● Your instructions:
Render every entry verbatim.

Records shown section start

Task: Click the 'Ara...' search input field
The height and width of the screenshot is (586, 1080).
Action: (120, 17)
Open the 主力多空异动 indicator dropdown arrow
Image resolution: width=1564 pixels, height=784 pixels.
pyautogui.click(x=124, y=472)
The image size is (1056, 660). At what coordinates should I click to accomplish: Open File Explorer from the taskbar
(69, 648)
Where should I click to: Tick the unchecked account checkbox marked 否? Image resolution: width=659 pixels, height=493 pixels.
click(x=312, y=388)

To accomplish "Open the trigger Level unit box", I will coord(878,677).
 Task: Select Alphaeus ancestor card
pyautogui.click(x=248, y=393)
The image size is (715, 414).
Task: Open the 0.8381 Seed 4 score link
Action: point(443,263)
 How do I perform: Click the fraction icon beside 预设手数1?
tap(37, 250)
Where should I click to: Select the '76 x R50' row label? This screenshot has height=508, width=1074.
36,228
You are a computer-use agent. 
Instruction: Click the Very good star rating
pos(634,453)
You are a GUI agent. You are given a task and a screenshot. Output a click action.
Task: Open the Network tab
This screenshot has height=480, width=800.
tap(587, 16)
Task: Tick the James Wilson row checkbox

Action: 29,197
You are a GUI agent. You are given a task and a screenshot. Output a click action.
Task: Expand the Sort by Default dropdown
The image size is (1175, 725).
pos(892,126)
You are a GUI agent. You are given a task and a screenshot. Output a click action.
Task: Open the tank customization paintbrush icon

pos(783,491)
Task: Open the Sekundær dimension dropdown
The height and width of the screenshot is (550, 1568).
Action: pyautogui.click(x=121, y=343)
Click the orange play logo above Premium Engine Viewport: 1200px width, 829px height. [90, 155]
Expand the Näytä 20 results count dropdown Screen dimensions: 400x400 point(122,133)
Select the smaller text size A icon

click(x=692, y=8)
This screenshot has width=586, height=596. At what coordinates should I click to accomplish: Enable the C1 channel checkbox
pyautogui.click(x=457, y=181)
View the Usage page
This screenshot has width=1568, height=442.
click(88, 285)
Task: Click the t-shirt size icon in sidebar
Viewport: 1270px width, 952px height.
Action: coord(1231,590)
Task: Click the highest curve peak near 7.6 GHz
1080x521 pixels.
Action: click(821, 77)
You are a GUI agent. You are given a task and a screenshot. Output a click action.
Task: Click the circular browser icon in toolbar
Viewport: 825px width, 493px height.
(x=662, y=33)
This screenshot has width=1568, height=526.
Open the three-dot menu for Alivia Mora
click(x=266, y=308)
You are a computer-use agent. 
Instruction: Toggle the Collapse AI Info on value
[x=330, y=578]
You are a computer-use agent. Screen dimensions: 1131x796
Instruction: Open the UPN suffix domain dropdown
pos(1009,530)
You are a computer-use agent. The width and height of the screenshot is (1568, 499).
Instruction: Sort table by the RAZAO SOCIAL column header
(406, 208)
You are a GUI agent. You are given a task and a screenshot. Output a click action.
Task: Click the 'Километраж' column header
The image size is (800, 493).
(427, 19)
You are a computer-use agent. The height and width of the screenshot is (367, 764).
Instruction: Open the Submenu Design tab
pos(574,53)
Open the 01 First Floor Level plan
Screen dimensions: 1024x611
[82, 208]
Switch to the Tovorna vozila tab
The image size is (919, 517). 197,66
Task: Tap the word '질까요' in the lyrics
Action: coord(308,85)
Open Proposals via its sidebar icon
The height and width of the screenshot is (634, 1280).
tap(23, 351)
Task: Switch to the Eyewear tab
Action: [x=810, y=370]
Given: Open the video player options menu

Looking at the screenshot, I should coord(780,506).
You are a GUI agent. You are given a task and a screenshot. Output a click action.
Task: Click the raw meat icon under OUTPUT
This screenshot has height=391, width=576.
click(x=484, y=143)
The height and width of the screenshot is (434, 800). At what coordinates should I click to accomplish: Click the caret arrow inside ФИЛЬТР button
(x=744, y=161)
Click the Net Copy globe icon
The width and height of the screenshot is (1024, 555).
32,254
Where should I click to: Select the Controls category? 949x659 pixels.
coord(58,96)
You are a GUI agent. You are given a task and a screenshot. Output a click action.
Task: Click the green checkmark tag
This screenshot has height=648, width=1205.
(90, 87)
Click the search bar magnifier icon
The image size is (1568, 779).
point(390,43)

Records shown section end

● Response area:
Task: Click the 'Ara...' search input field
The height and width of the screenshot is (586, 1080).
Action: (120, 17)
Open the 主力多空异动 indicator dropdown arrow
Image resolution: width=1564 pixels, height=784 pixels.
pyautogui.click(x=124, y=472)
The image size is (1056, 660). At what coordinates should I click to accomplish: Open File Explorer from the taskbar
(69, 648)
Where should I click to: Tick the unchecked account checkbox marked 否? Image resolution: width=659 pixels, height=493 pixels.
click(x=312, y=388)

To accomplish "Open the trigger Level unit box", I will coord(878,677).
 Task: Select Alphaeus ancestor card
pyautogui.click(x=248, y=393)
The image size is (715, 414).
Task: Open the 0.8381 Seed 4 score link
Action: point(443,263)
 How do I perform: Click the fraction icon beside 预设手数1?
tap(37, 250)
Where should I click to: Select the '76 x R50' row label? This screenshot has height=508, width=1074.
36,228
You are a computer-use agent. 
Instruction: Click the Very good star rating
pos(634,453)
You are a GUI agent. You are given a task and a screenshot. Output a click action.
Task: Open the Network tab
This screenshot has height=480, width=800.
tap(587, 16)
Task: Tick the James Wilson row checkbox

Action: 29,197
You are a GUI agent. You are given a task and a screenshot. Output a click action.
Task: Expand the Sort by Default dropdown
The image size is (1175, 725).
pos(892,126)
You are a GUI agent. You are given a task and a screenshot. Output a click action.
Task: Open the tank customization paintbrush icon

pos(783,491)
Task: Open the Sekundær dimension dropdown
The height and width of the screenshot is (550, 1568).
Action: pyautogui.click(x=121, y=343)
Click the orange play logo above Premium Engine Viewport: 1200px width, 829px height. [90, 155]
Expand the Näytä 20 results count dropdown Screen dimensions: 400x400 point(122,133)
Select the smaller text size A icon

click(x=692, y=8)
This screenshot has width=586, height=596. At what coordinates should I click to accomplish: Enable the C1 channel checkbox
pyautogui.click(x=457, y=181)
View the Usage page
This screenshot has width=1568, height=442.
click(88, 285)
Task: Click the t-shirt size icon in sidebar
Viewport: 1270px width, 952px height.
Action: coord(1231,590)
Task: Click the highest curve peak near 7.6 GHz
1080x521 pixels.
Action: click(821, 77)
You are a GUI agent. You are given a task and a screenshot. Output a click action.
Task: Click the circular browser icon in toolbar
Viewport: 825px width, 493px height.
(x=662, y=33)
This screenshot has width=1568, height=526.
Open the three-dot menu for Alivia Mora
click(x=266, y=308)
You are a computer-use agent. 
Instruction: Toggle the Collapse AI Info on value
[x=330, y=578]
You are a computer-use agent. Screen dimensions: 1131x796
Instruction: Open the UPN suffix domain dropdown
pos(1009,530)
You are a computer-use agent. The width and height of the screenshot is (1568, 499).
Instruction: Sort table by the RAZAO SOCIAL column header
(406, 208)
You are a GUI agent. You are given a task and a screenshot. Output a click action.
Task: Click the 'Километраж' column header
The image size is (800, 493).
(427, 19)
You are a computer-use agent. The height and width of the screenshot is (367, 764).
Instruction: Open the Submenu Design tab
pos(574,53)
Open the 01 First Floor Level plan
Screen dimensions: 1024x611
[82, 208]
Switch to the Tovorna vozila tab
The image size is (919, 517). 197,66
Task: Tap the word '질까요' in the lyrics
Action: coord(308,85)
Open Proposals via its sidebar icon
The height and width of the screenshot is (634, 1280).
tap(23, 351)
Task: Switch to the Eyewear tab
Action: [x=810, y=370]
Given: Open the video player options menu

Looking at the screenshot, I should coord(780,506).
You are a GUI agent. You are given a task and a screenshot. Output a click action.
Task: Click the raw meat icon under OUTPUT
This screenshot has height=391, width=576.
click(x=484, y=143)
The height and width of the screenshot is (434, 800). At what coordinates should I click to accomplish: Click the caret arrow inside ФИЛЬТР button
(x=744, y=161)
Click the Net Copy globe icon
The width and height of the screenshot is (1024, 555).
32,254
Where should I click to: Select the Controls category? 949x659 pixels.
coord(58,96)
You are a GUI agent. You are given a task and a screenshot. Output a click action.
Task: Click the green checkmark tag
This screenshot has height=648, width=1205.
(90, 87)
Click the search bar magnifier icon
The image size is (1568, 779).
point(390,43)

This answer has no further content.